- Brief -
Count up the lines below where the word "save" shows up, and respond with the number alone.

###

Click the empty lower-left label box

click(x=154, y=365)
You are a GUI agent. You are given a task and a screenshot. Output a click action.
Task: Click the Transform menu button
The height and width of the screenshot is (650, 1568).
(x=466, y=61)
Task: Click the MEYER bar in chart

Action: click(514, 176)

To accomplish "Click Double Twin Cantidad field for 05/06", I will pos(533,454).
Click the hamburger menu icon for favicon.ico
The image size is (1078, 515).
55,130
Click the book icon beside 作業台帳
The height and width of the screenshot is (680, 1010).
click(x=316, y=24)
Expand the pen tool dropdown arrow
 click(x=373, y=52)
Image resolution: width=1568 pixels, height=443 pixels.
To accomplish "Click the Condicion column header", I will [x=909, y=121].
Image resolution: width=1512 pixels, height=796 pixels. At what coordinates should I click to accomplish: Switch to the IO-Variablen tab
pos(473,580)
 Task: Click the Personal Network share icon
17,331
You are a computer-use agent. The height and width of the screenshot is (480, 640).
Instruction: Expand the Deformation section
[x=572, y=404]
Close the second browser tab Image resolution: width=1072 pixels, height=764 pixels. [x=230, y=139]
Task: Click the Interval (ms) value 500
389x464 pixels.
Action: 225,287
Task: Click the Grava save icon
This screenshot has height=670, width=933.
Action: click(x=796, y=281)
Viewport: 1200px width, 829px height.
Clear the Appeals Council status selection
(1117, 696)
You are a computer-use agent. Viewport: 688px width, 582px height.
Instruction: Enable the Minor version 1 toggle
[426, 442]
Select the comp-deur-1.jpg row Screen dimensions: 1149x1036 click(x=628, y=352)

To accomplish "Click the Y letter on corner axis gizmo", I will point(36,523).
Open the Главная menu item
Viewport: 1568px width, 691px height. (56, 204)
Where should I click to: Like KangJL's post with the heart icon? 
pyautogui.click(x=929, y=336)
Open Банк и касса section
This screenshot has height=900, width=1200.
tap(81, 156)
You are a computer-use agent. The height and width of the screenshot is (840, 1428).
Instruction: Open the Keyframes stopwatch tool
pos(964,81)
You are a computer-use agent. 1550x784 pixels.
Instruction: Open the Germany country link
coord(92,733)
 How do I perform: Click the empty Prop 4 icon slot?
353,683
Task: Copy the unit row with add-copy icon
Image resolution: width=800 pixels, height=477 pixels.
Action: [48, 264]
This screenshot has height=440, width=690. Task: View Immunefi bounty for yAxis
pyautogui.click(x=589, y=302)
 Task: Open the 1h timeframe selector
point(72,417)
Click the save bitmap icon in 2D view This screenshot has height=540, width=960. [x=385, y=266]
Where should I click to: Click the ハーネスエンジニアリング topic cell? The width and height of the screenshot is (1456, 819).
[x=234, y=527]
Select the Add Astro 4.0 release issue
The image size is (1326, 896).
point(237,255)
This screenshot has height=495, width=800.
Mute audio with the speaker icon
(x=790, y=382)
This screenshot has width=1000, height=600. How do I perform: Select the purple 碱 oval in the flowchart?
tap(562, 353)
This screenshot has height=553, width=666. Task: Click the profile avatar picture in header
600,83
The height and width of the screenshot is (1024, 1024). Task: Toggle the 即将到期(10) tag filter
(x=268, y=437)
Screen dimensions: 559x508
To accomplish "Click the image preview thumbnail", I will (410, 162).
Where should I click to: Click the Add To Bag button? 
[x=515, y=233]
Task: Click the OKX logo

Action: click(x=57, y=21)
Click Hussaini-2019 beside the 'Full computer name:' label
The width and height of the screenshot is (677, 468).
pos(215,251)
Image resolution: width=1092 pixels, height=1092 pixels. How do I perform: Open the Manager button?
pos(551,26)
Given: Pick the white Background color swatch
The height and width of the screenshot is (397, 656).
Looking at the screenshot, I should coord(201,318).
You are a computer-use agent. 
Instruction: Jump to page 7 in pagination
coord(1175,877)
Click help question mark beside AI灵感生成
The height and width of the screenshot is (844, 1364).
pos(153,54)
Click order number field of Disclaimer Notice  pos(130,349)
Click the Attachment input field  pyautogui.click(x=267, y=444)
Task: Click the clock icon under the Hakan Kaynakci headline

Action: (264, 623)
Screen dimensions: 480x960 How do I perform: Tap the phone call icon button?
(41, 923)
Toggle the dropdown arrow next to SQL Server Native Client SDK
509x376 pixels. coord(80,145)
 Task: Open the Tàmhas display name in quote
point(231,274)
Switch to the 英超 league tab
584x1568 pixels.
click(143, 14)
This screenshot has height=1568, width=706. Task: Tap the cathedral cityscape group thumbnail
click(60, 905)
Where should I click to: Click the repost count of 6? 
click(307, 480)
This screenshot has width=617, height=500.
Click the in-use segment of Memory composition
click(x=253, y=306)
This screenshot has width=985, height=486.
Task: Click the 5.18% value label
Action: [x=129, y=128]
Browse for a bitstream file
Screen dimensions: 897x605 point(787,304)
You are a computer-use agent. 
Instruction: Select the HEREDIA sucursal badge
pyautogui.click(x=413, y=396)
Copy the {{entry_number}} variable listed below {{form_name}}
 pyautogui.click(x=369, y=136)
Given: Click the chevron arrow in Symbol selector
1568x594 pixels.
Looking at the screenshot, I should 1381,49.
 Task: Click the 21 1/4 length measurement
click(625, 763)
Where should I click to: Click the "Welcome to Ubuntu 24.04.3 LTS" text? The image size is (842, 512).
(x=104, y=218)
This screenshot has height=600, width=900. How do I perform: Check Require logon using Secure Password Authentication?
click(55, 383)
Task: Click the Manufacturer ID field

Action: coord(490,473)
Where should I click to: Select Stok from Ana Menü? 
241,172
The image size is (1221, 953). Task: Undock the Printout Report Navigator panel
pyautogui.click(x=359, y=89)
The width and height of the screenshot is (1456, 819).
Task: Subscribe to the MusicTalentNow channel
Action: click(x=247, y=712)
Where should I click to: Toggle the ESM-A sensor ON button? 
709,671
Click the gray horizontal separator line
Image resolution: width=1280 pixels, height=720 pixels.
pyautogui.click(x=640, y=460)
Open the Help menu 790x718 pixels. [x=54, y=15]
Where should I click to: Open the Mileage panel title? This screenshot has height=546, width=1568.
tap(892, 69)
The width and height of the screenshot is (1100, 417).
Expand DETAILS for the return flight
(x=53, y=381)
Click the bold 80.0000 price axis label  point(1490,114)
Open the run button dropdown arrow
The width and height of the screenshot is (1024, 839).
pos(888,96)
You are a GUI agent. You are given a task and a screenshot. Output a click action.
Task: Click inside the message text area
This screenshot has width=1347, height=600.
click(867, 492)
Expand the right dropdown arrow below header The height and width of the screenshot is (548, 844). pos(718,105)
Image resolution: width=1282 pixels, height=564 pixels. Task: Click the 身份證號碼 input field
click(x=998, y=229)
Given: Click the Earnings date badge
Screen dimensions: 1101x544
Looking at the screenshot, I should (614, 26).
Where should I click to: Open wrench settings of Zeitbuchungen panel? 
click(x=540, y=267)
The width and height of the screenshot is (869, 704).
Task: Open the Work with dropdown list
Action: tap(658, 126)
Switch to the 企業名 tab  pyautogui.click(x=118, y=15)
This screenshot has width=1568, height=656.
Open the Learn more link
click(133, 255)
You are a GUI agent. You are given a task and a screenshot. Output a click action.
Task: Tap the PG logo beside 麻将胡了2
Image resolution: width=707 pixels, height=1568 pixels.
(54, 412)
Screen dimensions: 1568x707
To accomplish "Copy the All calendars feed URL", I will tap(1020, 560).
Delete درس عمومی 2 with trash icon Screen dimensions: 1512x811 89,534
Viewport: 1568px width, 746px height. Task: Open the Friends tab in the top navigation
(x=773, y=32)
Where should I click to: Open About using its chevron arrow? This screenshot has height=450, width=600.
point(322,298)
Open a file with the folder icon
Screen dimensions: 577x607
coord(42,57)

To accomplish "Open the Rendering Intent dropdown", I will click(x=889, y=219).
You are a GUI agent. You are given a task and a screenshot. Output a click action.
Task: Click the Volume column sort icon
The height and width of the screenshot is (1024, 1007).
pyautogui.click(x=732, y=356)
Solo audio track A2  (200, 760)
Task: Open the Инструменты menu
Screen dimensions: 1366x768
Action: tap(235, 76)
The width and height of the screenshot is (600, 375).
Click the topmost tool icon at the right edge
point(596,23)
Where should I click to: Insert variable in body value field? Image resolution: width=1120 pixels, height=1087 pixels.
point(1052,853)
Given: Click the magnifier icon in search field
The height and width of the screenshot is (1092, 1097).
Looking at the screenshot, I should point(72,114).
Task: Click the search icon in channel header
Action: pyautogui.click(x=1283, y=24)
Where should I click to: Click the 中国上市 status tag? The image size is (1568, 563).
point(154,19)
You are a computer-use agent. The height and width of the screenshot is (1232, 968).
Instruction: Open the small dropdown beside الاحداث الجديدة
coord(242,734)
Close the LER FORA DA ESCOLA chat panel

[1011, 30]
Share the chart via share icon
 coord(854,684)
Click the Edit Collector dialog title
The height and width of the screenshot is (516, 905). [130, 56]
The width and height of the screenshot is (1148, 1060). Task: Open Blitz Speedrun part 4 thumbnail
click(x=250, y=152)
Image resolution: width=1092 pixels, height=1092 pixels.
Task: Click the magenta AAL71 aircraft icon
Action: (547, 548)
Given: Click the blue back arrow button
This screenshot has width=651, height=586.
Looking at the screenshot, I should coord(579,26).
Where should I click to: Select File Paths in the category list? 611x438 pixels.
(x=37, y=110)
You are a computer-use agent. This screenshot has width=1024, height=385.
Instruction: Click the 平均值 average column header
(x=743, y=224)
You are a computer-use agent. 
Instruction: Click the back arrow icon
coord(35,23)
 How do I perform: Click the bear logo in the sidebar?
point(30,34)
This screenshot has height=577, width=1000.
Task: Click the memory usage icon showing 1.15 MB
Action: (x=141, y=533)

###

- Exercise solution -
2